A larger part (62.9%) of donors in this study were repeat donors. This is owing to the fact that majority of the donors were commercial donors. Commercial donors are more likely to repeat because of the financial remuneration that is intended to motivate it.

Limitations of study

The rapid kits used for this study are in vitro qualitative methods. The quantitative values cannot be determined by these screening tests. A negative result at any time does not preclude the possibility of latent infection as most of the test kits were antibody based (HCV, HIV and syphilis) and surface antigen based (HBV). The essence of the pre-donation screening is to determine deferment status; hence, the algorithm is direct except for HIV that has three steps. However for logistics reasons, all HIV screening in this study were benched at UNIGOLD (second stage). More so, the borderline between family replacement and commercial donors is gray as sometimes patient relatives may recruit commercial donors and present same as replacement on their own.

Conclusion

The present study clearly showed a high prevalence of transfusion-transmissible infection among blood donors in the studied population.
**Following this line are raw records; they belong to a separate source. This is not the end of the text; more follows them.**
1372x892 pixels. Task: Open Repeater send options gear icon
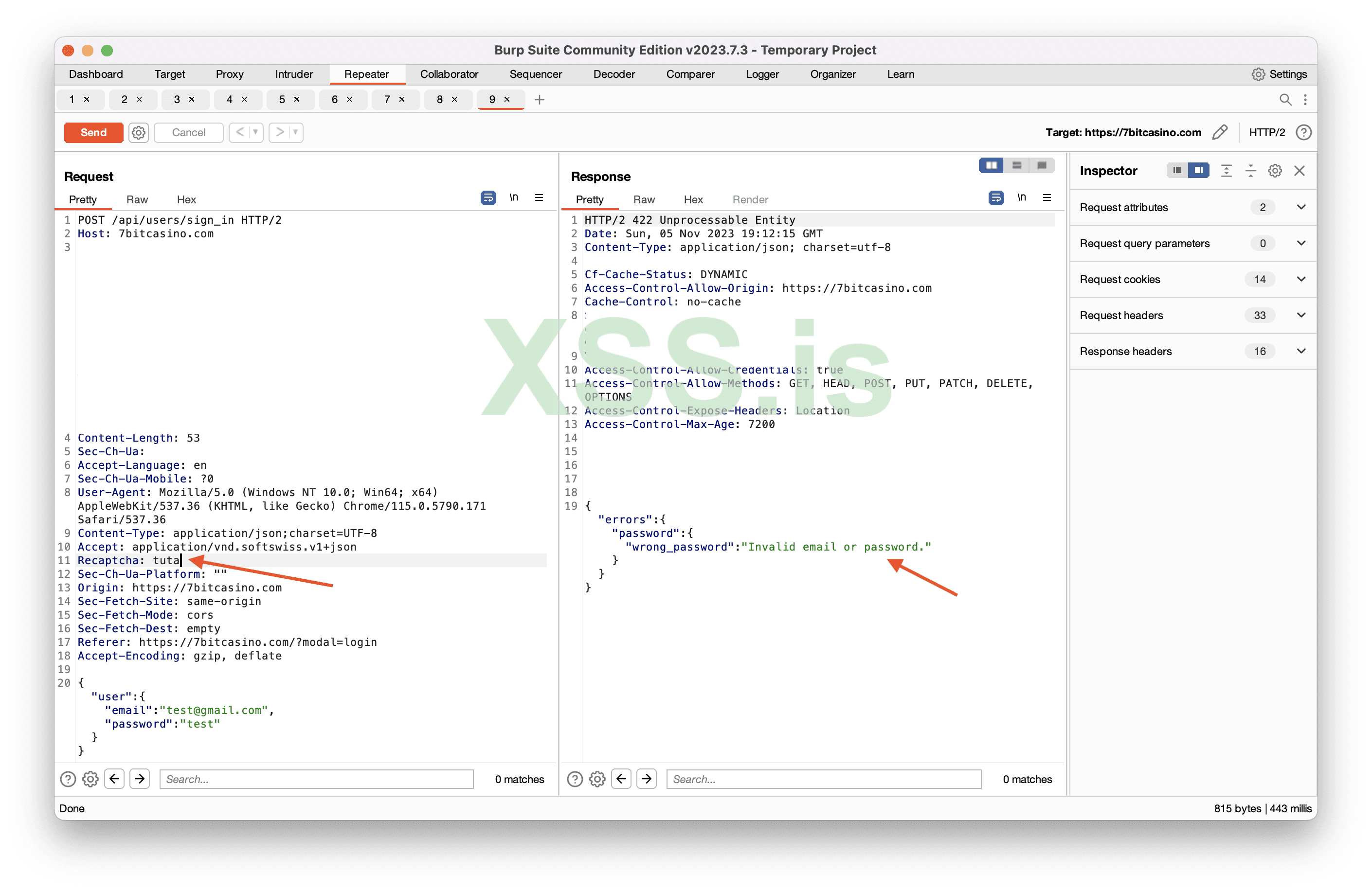(x=138, y=132)
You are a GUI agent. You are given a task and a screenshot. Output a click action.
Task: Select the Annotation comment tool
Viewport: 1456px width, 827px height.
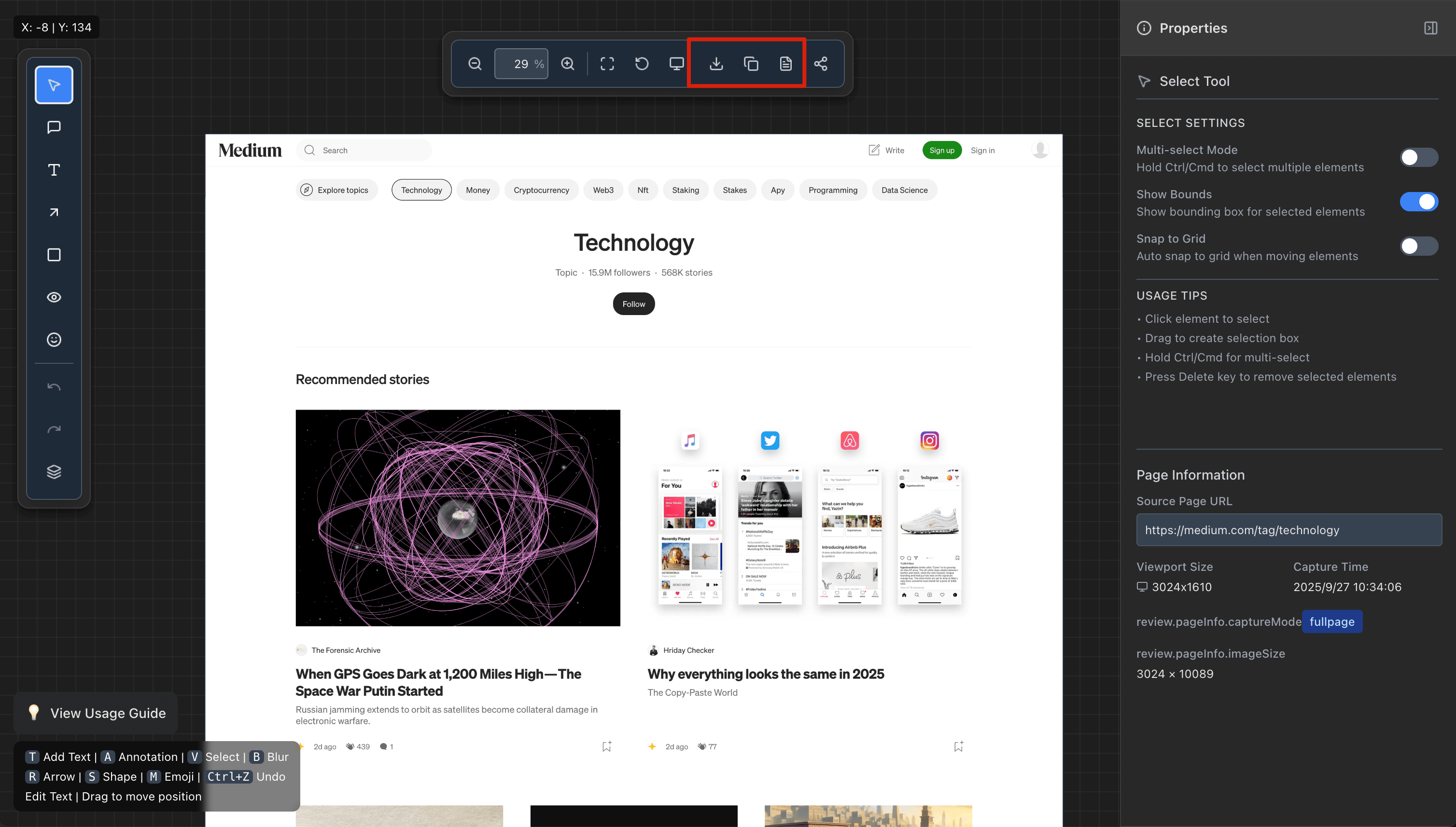(x=54, y=127)
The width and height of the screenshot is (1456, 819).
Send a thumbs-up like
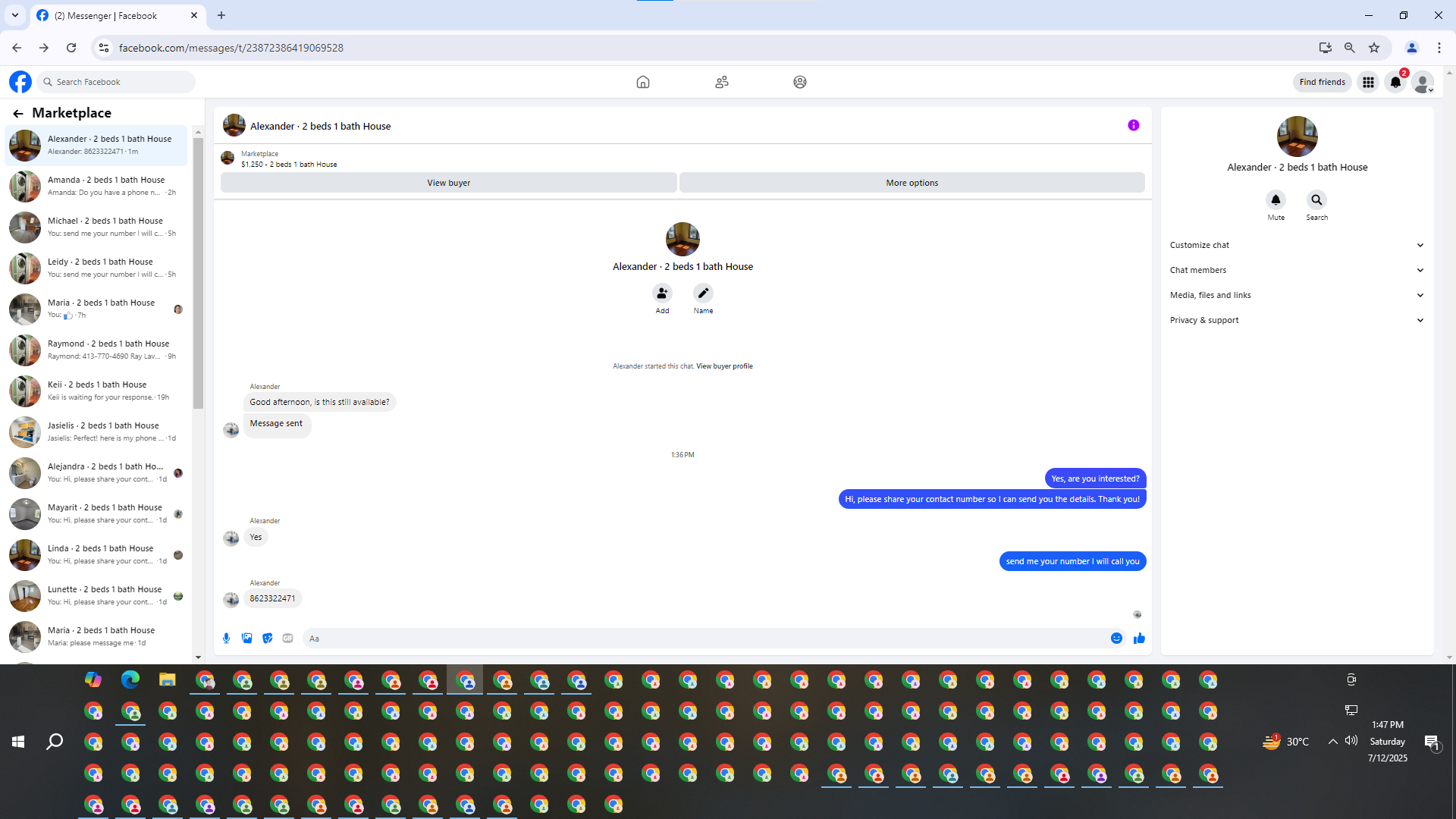point(1139,639)
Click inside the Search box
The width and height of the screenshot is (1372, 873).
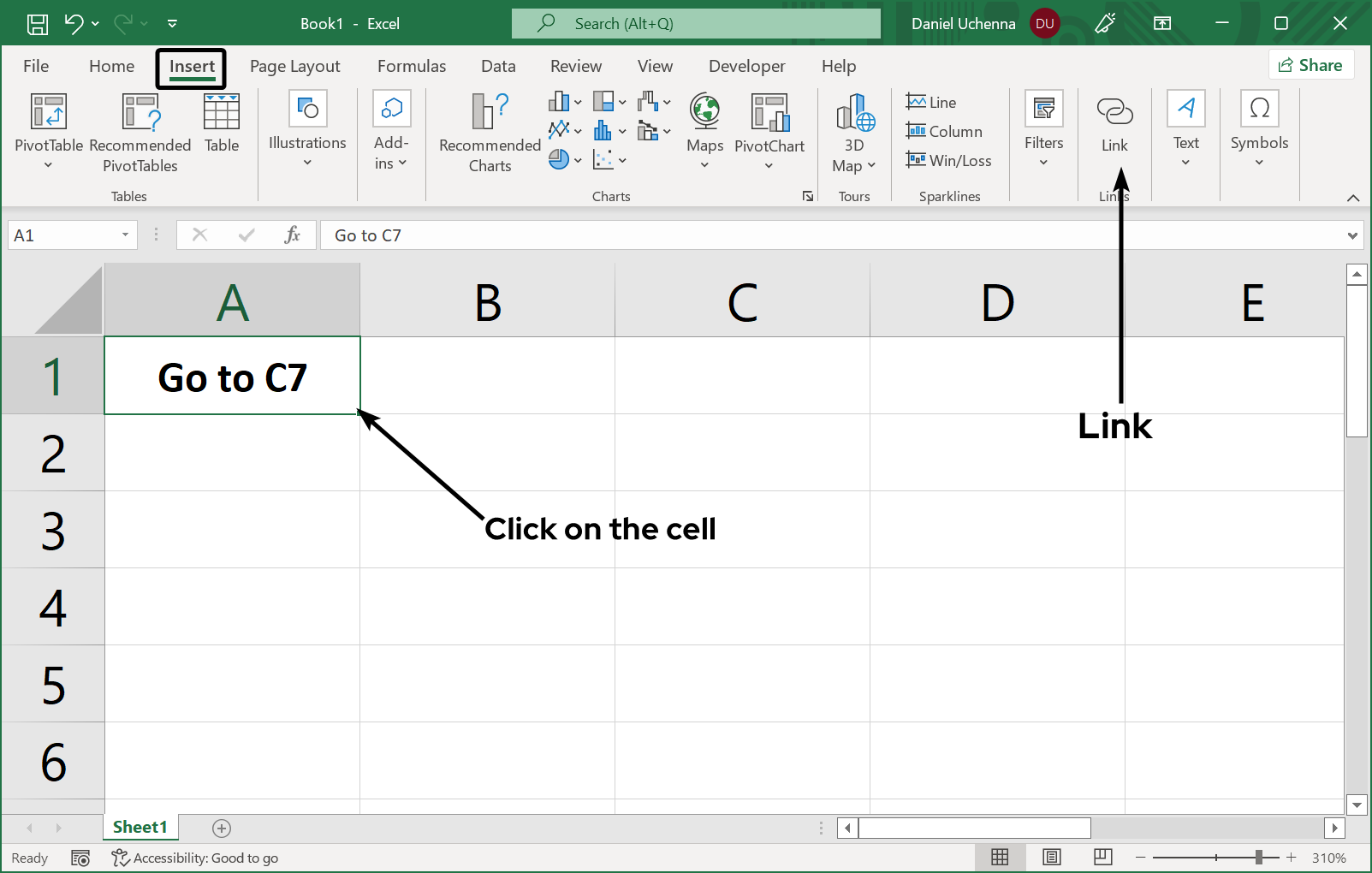click(696, 23)
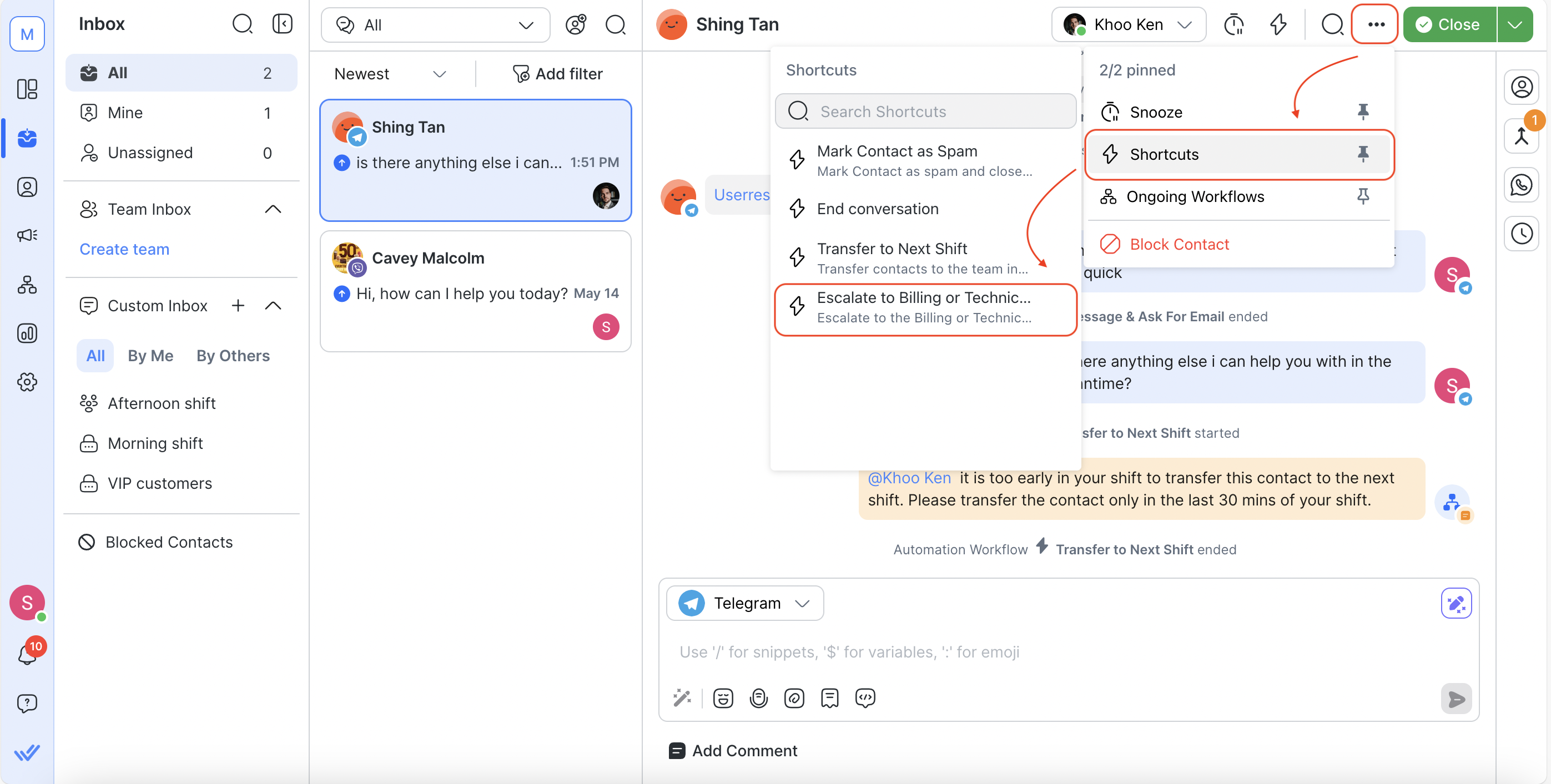Screen dimensions: 1551x784
Task: Open the Workflows icon in left sidebar
Action: [27, 285]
The high remunerated blood donor pool and male dominated donor population call for renewed attention to donor recruitment in blood transfusion centers in the country and also consistent enlightenment programmes on transfusion-transmissible infections with a view of reversing this trend. There is a need for stringent selection of blood donors with the emphasis on getting voluntary donations and comprehensive screening of donors for TTIs.